Scholars Villar and Cottle suggest that the answers lie in a close examination of the cocaine trade, particularly its class dimensions. Their analysis reveals that this trade has fueled extensive economic growth and led to the development of a “narco-state” under the control of a “narco-bourgeoisie” which is not interested in eradicating cocaine but in gaining a monopoly over its production. The principal target of this effort is the Revolutionary Armed Forces of Colombia (FARC), who challenge that monopoly as well as the very existence of the Colombian state. Meanwhile, U.S. business interests likewise gain from the cocaine trade and seek to maintain a dominant, imperialist relationship with their most important client state in Latin America. Suffering the brutal consequences, as always, are the peasants and workers of Colombia. This revelatory book punctures the official propaganda and shows the class war underpinning the politics of the Colombian cocaine trade.

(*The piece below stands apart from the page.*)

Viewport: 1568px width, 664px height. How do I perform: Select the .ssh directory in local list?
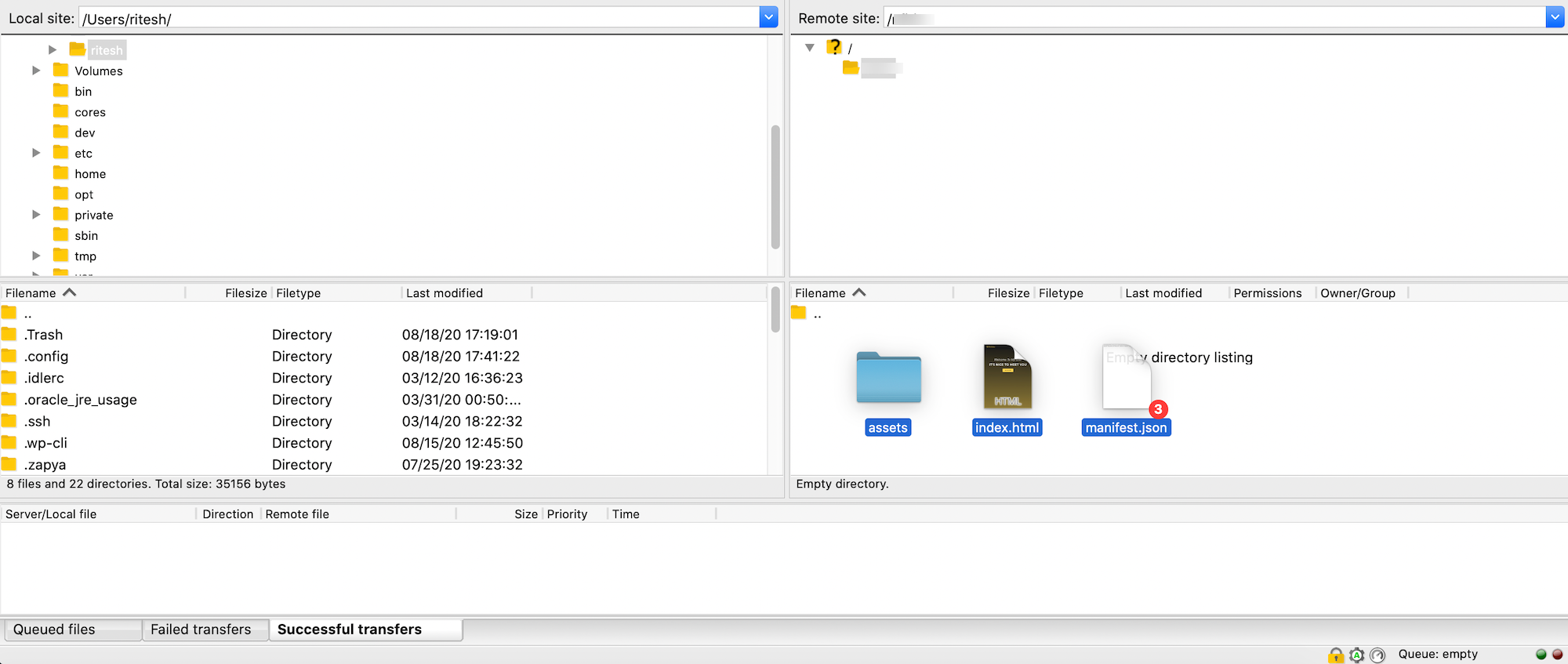[38, 422]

Exceedingly well researched and written, this book lays bare the putrid essence of an important component of U.S. imperialism in its current form. Villar and Cottle are to be commended for their vital contribution to our understanding of the structures and dynamics we now confront.

—Ward Churchill, author, Acts of Rebellion

This timely and important book unravels the ‘official discourse’ of the war on drugs and the related war on terror. It tells where the vast majority of profits from the multi-billion dollar Colombian cocaine trade go – certainly not to the impoverished people growing coca leaves – how the profits get there, and how this ill-gained wealth furthers the imperial interests of the U.S. and its collaborators in the ‘narco-bourgeoisie’ in South America. A definitive account.

—Douglas Valentine, author, The Strength of the Pack: The Politics, Personalities and Espionage Intrigues That Shaped the DEA

Villar and Cottle’s profound and courageous book shows forcibly that the ‘war on drugs’ in Colombia, as elsewhere, entrenches narco-states in the interests of the empire from which it emanates, even as its war on terrorism perpetrates and institutionalizes terror. Their forthright findings rest firmly on overwhelming evidence, carefully compiled.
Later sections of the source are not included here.